As for the standard revenge movie, they suffer from the same lack of focus. Our hero undoubtedly starts out a normal guy. He’s an architect, or maybe an insurance salesman. A tragedy happens. He pulls off a kill, maybe two. He’s struggling with it. Then, by the last half-hour, he’s a Goddamn superman. Leaping off buildings, jumping off moving cars, firing pistols one-handed and nailing headshots, mowing his way past a dozen gang bangers or hired guns with ease.

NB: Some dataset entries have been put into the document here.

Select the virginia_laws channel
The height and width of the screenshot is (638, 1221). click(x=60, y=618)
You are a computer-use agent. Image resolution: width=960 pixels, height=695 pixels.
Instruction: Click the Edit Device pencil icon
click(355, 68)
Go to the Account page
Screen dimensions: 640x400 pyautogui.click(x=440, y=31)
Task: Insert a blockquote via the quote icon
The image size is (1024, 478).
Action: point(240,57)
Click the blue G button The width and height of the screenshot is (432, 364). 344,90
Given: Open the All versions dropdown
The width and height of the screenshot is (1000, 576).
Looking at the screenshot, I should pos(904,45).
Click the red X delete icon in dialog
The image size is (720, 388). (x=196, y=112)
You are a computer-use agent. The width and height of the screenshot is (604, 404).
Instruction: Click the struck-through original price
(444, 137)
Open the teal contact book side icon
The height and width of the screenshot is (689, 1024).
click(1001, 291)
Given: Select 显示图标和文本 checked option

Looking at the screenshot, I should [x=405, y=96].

Don’t buy it. Normal people don’t go superhero overnight. If the guy has some military background, great, he’s not normal. I believe that a former SpecOps soldier like Frank Castle could pull this off. Hell, I’ll even let slide a regular detective going bad ass (Steven Seagal or Mel Gibson movies) or a firefighter (Arnold Schwarzenegger in Collateral Damage or Jean Claude Van Damme in Sudden Death) because they have a great deal of physical conditioning. That doesn’t explain weapons proficiency or spinning jump kicks, but fuck it.
But check out Death Wish or Death Sentence (two-sides of the same author) and you’ll see what I’m talking about. Guys with no violent background are suddenly, by movies end, highly efficient, ruthless killers.
I’d be much more interested in seeing this films stay on target. What would a real superhero be able to accomplish? I think he’d operate more like Big Daddy than anything. Bullet proof vests are a great idea if you plan on fighting crime. That would be interesting if approached seriously. Same with the revenge flick. Let the guy ride it out. How does a normal guy do all this? Someone who can’t materialize his inner bad-ass but keeps hunting for revenge anyways? These films are ultimately entertaining, but not what they promised us they’d be. And while I do dig this kind of stuff on one level, I’d rather have what you promised me. Whenever a film falls off target and deviates from the plan, I go past my boiling point.